TL;DR
This paper demonstrates that neural machine translation can effectively generate translations at the character level without explicit segmentation, outperforming subword-level models and state-of-the-art non-neural systems.
Contribution
It introduces a character-level decoder for neural machine translation that eliminates the need for explicit segmentation, showing superior performance across multiple language pairs.
Findings
Character-level decoder outperforms subword-level decoder on all tested language pairs.
Ensemble models with character-level decoding surpass non-neural MT systems on several language pairs.

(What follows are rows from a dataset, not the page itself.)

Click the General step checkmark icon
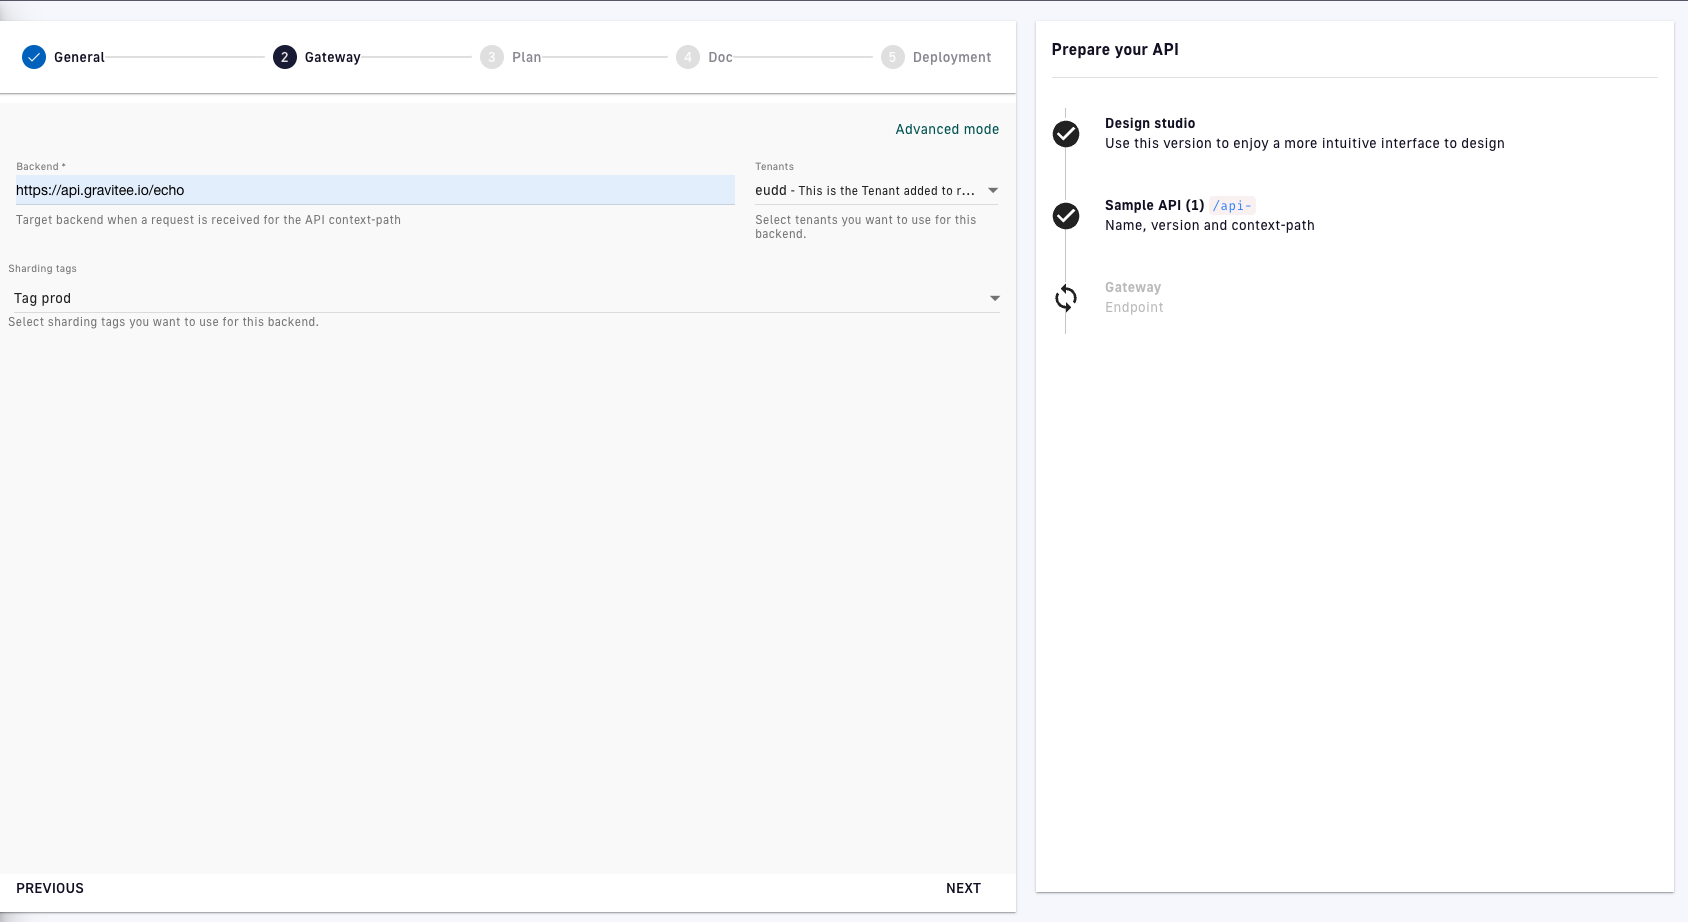This screenshot has width=1688, height=922. click(x=34, y=57)
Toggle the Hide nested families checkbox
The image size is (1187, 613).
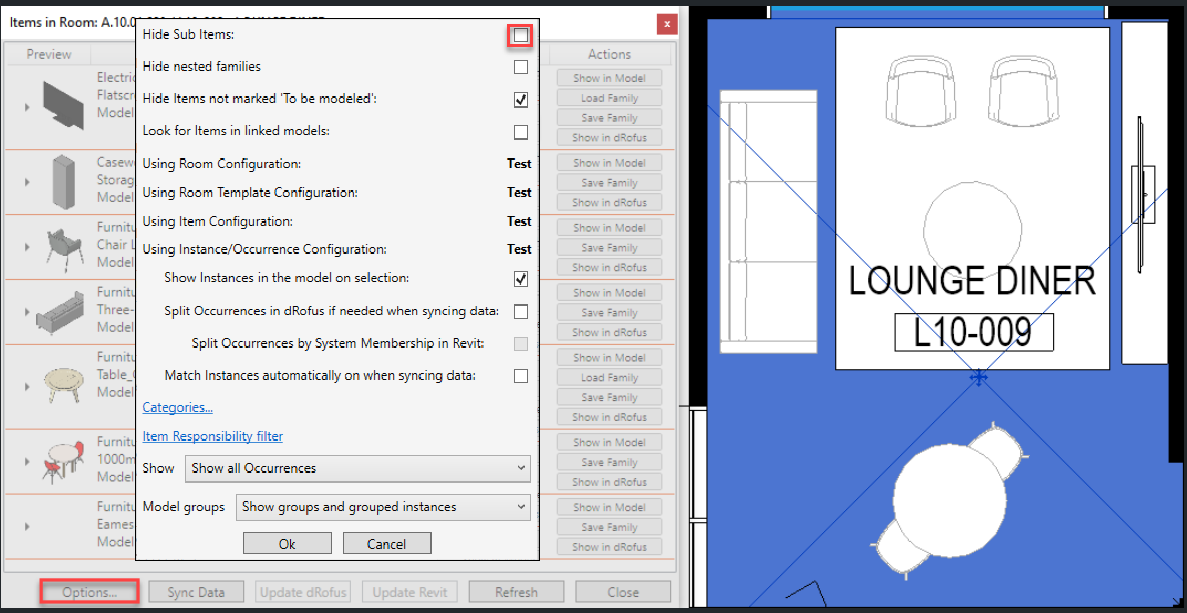tap(520, 67)
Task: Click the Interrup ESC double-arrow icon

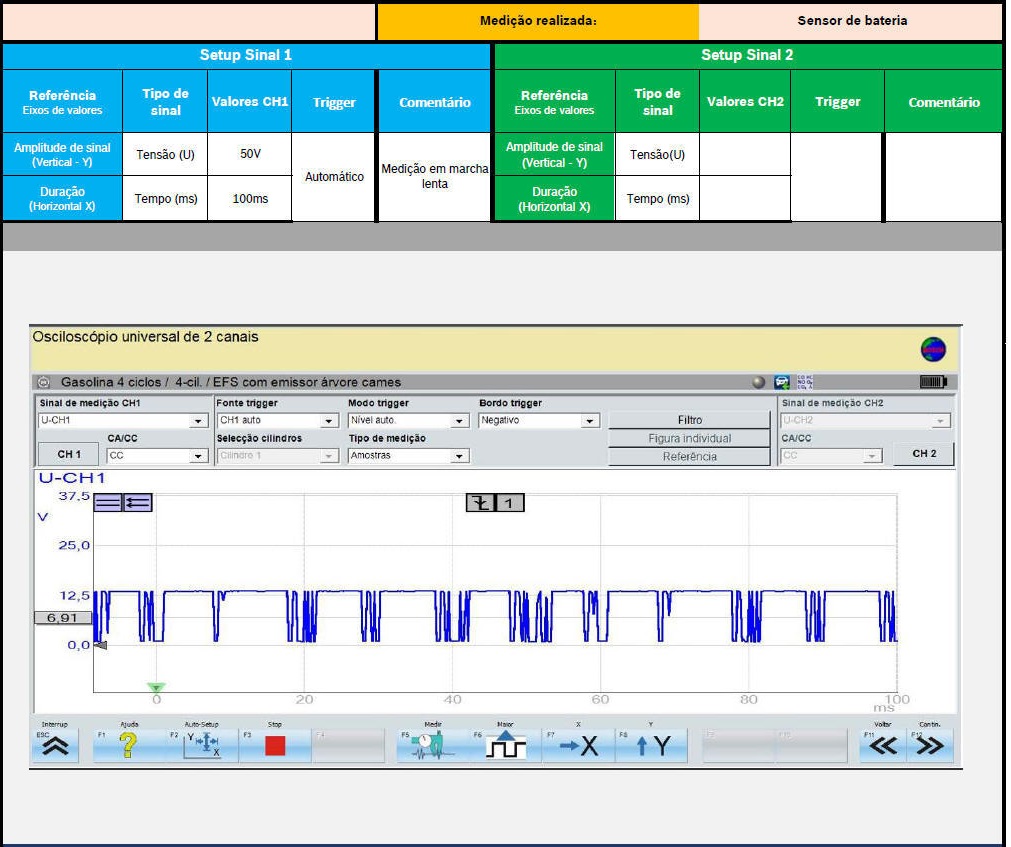Action: tap(55, 745)
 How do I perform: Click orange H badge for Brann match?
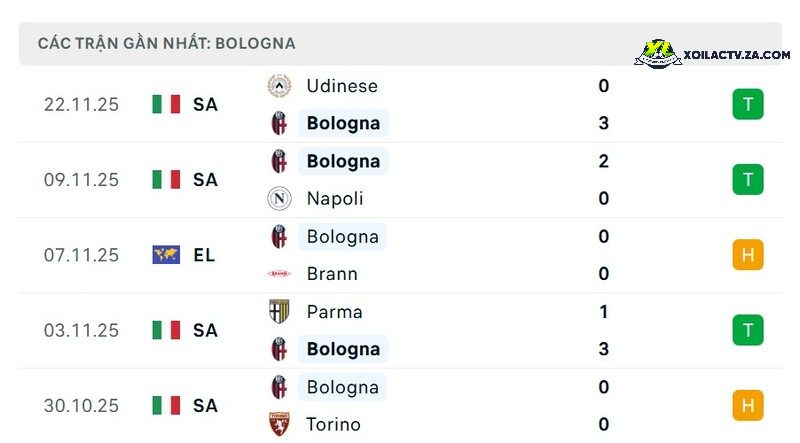point(748,255)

The approach simplifies the translation process by removing explicit segmentation requirements.
Abstract
The existing machine translation systems, whether phrase-based or neural, have relied almost exclusively on word-level modelling with explicit segmentation. In this paper, we ask a fundamental question: can neural machine translation generate a character sequence without any explicit segmentation? To answer this question, we evaluate an attention-based encoder-decoder with a subword-level encoder and a character-level decoder on four language pairs--En-Cs, En-De, En-Ru and En-Fi-- using the parallel corpora from WMT'15. Our experiments show that the models with a character-level decoder outperform the ones with a subword-level decoder on all of the four language pairs. Furthermore, the ensembles of neural models with a character-level decoder outperform the state-of-the-art non-neural machine translation systems on En-Cs, En-De and En-Fi and perform comparably on En-Ru.